29 abril 2016

Ribeira Grande


Um pequena viagem levou-nos até à Ribeira Grande.
Depois de conhecer-mos as instalações dos Bombeiros Voluntários da cidade, fomos até à hospedaria provar as primeiras delícias desta graciosa terra dos Açores.
Primeiro provámos as «Especiais» e logo de seguida um jantar oferecido pelo Ribeirinha F. C.. Era um menu grandioso e a comitiva ficou surpreendida com o temanho deste manjar. Para finalizar um delicioso licor de manga. E o Hermano não cabia em si de contente!
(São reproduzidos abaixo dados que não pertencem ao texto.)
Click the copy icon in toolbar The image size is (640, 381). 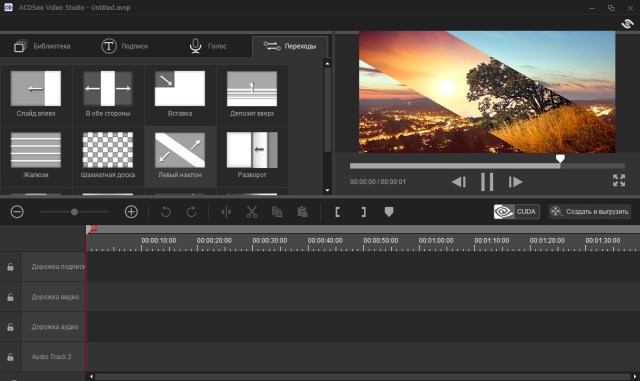pyautogui.click(x=277, y=212)
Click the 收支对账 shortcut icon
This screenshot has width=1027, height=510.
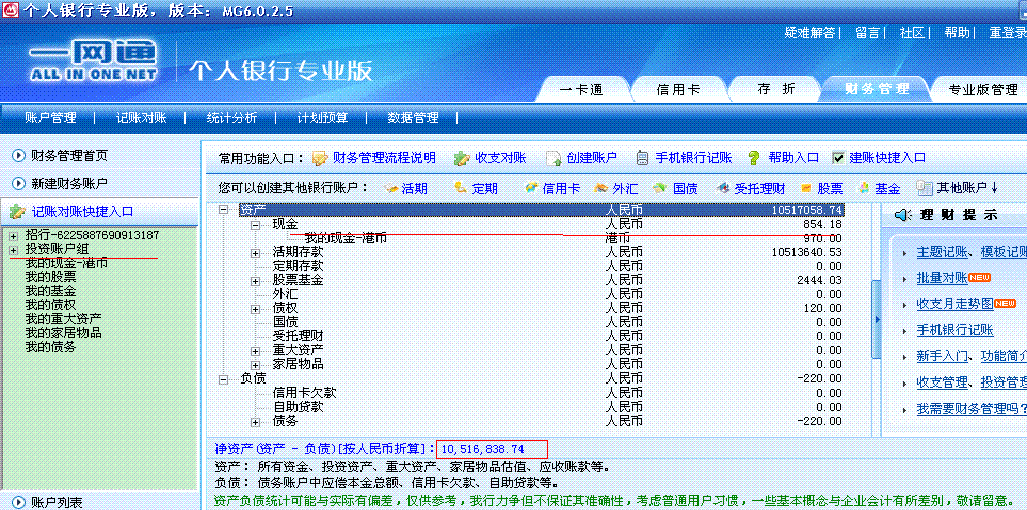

Porque seria??!!
Lá para o início da noite fomos para a praça central da Ribeira Grande, onde estava a decorrer a festa das flores.
E assim começámos a compreender melhor a beleza desta cidade e das suas gentes.
Mas quem melhor do que o poeta para descrever esta bela cidade?

«A vila da Ribeira Grande, nobre com seus moradores, rica em suas terras, bem assombrada com seus campos e fértil com seus frutos, está situada de aquém e de além de uma grande ribeira, de que ela tomou o nome, quase no meio da ilha, em uma grande baía da banda do norte, ao pé de uma serra muito fresca [que, por estar perto da sua planície, está uma coisa realçando a outra, fazendo-a juntamente mais graciosa que outras muitas vilas]; e a ribeira corta a vila em duas partes, de pouco tempo a esta parte, porque até ao ano de mil e quinhentos e quinze não havia da ponte para a parte do ponente mais de duas casas somente. Mas, veio depois em tanto crescimento, que é agora a maior vila, mais rica e de mais gente que há em todo este Bispado de Angra. Dantes era lugar sufragâneo a Vila Franca do Campo, até que el-Rei Dom Manuel, quatrozeno Rei de Portugal e primeiro deste nome, estando em Abrantes, aos quatro dias do mês de Agosto da era de mil e quinhentos e sete, o fez vila, com uma légua de termo ao redor, contada do Pelourinho dele para todas as partes em redondo.» 
Doutor Gaspar Frutuoso, Saudades da Terra, Livro IV, VII, 1981.»

E assim fomos conhecendo esta cidade. A pé, para termos a perceção do pormenor. Os arcos, as flores, e a àgua a correr em direção ao mar.
Rua a rua, uma seguir à outra. Um tapete de flores: amarelas, vermelhas, verdes, de todas as cores.
A música estava o ar. As pessoas conversavam de forma amena. As igrejas abertas covidavam à oração. Todo este quadro foi passando diante dos nossos olhos. Mas a parcela maior de todas ia para a ribeira: a ribeira da Ribeira Grande era grande.
O fio de àgua que por lá passava não enganava: aquelas paredes estavam preparadas para grades enchurradas.
Mas o tempo ia passando e amanhã havia um jogo para fazer. Os praticantes começavam a regressar aos seus aposentos. (Pelo que sabemos houve alguns que, devido às especiais, tiveram de ligar o GPS do telemóvel para lá chegar). 
Mas aos poucos lá iam chegando. Chegaram os da uma, depois os das três, e ainda os da cinco. Só depois chegaram os últimos.
E fizeram bem: teríamos outras alturas para conhecer melhor a cidade da Ribeira Grande.